Por: Gustavo Torres G.
Parte 2
Miedo al dolor.
Si bien el placer de vivir está dado mayormente por la posibilidad
de percibir el mundo a través de los sentidos, la capacidad de modificar la
naturaleza a nuestro antojo o conveniencia, desencadenó un desafortunado
malentendido entre lo que se volvió parte de la solución a necesidades mínimas
de supervivencia, o lo que simplemente devolucionó en caprichos.Me explico: para resguardarse de los peligros de la
naturaleza, nuestros antiquísimos antepasados recurrieron a la síntesis del
refugio natural; abstrajeron la idea de la cueva, ese lugar confortable en las
laderas de cerros y demás accidentes geográficos, crearon su propia versión de
éstas pero con la ventaja de ubicarlas en lugares abiertos, sin depender del azaroso
hecho de que exista tal cueva. Y entonces las cavernosidades artificiales fueron agrandando y complejizando hasta el
punto de lo ridículo. ¿Una mansión de mil metros cuadrados para una familia de
tres individuos? ¿Una casa de 54 millones de pesos y sin biblioteca? ¿Blanca? ¿Ninguna
de estas es mía?
La protección perdió sentido cuando además se volvió
aislamiento. La casa no es para vivir, el hogar verdadero es el ambiente de
afuera, pero lo quisimos entender mal, porque el mundo más allá de las paredes
sigue mordiendo y eso representa dolor. En el afán de protegernos, nos
insensibilizamos, nos convertimos en nuestra propia cueva, que mágicamente aísla
del sufrimiento porque este se considera no sólo evitable, sino indeseable,
aberrante. Por supuesto, lógico es pensar que no hay necesidad de padecerlo,
pero, sin el afán de ser mínimamente masoquista, me parece que el dolor
representa la oportunidad (la única verdadera) de encontrarse consigo mismo.
En alguna de sus banales
obras, Todd McFarlane se atrevería a decir que "el dolor aleja la mente de
distracciones y da acceso al conocimiento", y aunque la frase pierde
sentido (casi) cuando se trata del sufrimiento físico (sobre todo de terceros),
dentro del contexto sociológico y psicológico, se vuelve una máxima, una ley
matemática. Todo incidente de impacto emocional para el individuo o colectividad
se vuelve instantáneamente una oportunidad de mejora, el paso necesario para
regalarle a la existencia por lo menos un viso de evolución, la reacción ante
lo que evidentemente no está bien, una ocasión de ver hacia atrás y despedir,
de arrancar las costras de aquello que, aunque fue parte de uno, mutaron en el
cuerpo extraño ávido de una energía que ya no estamos dispuestos a compartir.

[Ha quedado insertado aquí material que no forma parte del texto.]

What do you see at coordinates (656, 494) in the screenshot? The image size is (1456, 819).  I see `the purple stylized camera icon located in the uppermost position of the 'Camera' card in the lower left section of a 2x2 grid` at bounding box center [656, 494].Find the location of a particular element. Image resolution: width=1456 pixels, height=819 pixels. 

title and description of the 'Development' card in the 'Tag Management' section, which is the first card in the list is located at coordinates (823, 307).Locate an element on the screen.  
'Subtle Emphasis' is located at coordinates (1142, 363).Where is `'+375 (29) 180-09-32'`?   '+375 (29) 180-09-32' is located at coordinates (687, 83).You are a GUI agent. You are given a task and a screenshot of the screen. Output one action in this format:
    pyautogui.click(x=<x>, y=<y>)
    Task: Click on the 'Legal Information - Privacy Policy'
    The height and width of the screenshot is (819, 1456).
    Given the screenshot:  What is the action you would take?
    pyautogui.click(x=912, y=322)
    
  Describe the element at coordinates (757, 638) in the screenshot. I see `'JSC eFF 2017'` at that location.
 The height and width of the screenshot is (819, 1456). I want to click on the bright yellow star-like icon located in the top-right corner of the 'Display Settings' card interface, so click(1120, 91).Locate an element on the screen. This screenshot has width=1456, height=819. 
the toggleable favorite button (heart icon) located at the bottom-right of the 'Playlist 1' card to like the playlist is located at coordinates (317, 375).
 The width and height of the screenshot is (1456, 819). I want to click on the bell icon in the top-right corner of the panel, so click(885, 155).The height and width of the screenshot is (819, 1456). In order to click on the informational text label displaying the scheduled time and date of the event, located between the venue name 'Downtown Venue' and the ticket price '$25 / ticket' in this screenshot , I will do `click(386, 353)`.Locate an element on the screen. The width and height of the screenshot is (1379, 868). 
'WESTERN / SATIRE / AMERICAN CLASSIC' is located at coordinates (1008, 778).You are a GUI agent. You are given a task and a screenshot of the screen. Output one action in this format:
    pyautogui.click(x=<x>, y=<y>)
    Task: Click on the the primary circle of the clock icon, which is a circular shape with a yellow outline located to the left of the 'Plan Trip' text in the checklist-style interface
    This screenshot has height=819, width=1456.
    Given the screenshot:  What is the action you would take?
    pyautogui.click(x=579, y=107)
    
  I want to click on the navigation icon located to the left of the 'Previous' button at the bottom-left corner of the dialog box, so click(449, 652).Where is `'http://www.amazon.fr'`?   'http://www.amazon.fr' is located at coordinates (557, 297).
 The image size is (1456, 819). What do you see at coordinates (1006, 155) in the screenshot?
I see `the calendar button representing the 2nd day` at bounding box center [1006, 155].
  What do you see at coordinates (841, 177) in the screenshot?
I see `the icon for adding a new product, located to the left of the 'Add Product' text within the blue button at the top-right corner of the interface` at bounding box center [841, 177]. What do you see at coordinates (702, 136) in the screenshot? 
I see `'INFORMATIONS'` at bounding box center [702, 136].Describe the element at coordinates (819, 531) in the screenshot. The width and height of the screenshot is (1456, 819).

Esa casa puede llenarse de adornos y pretender que es bella, cumple su función
de refugio, pero si no se reconoce lo necesario del dolor como impulso para
crecer, cualquier castillo puede ser prisión.
Lo maravilloso de
considerar a las personas como parte de una conciencia en colectivo, es sin
duda este asunto casi metafísico de “si le pasa a uno, le pasa a todos”, no
sólo en plano metonímico de la expresión, sino como una realidad precientífica (ante
la cual una inminente explicación racional, seguramente merecerá un artículo de
mi parte). Aquellos gigantescos organismos fungiformes de cientos de hectáreas
y miles de años de edad (como los existentes en algunos bosques estadounidenses),
palidecerían al conocer la capacidad psíquica de los grupos humanos, cuando en
reacción a lo que les afecta, generarían tal cosa como el “dolor social”. Es triste
descubrir de pronto cómo la anestesia mediática/cultural ha surtido un efecto
devastador en países como México; desaparecen diariamente cantidades ingentes
de conciudadanos y el corpus ni se inmuta.
Alguna
vez escuchaba a un entrenador de boxeo decir que no se debe golpear demasiado
seguido al oponente en la misma zona, porque el primer trancazo le va a doler,
pero el segundo ni lo sentirá. Creo eso pasa acá, es tan cotidiano, tan normal,
que parece no existir ese algo lacerante; mientras las raíces se consumen, las
hojas en lo alto perviven esperanzadas en un cielo que nunca alcanzarán. La
multitud no le teme al dolor, porque vive en él. Es ya parte de su naturaleza.
Es más, nuestros milenarios antepasados lo usaban para contentar a sus dioses; no
sé si algún resabio genético mictlantecuhitleco en nosotros nos impulse desde
el inconsciente a seguir aceptando a nuestros masacrados como ofrenda divina.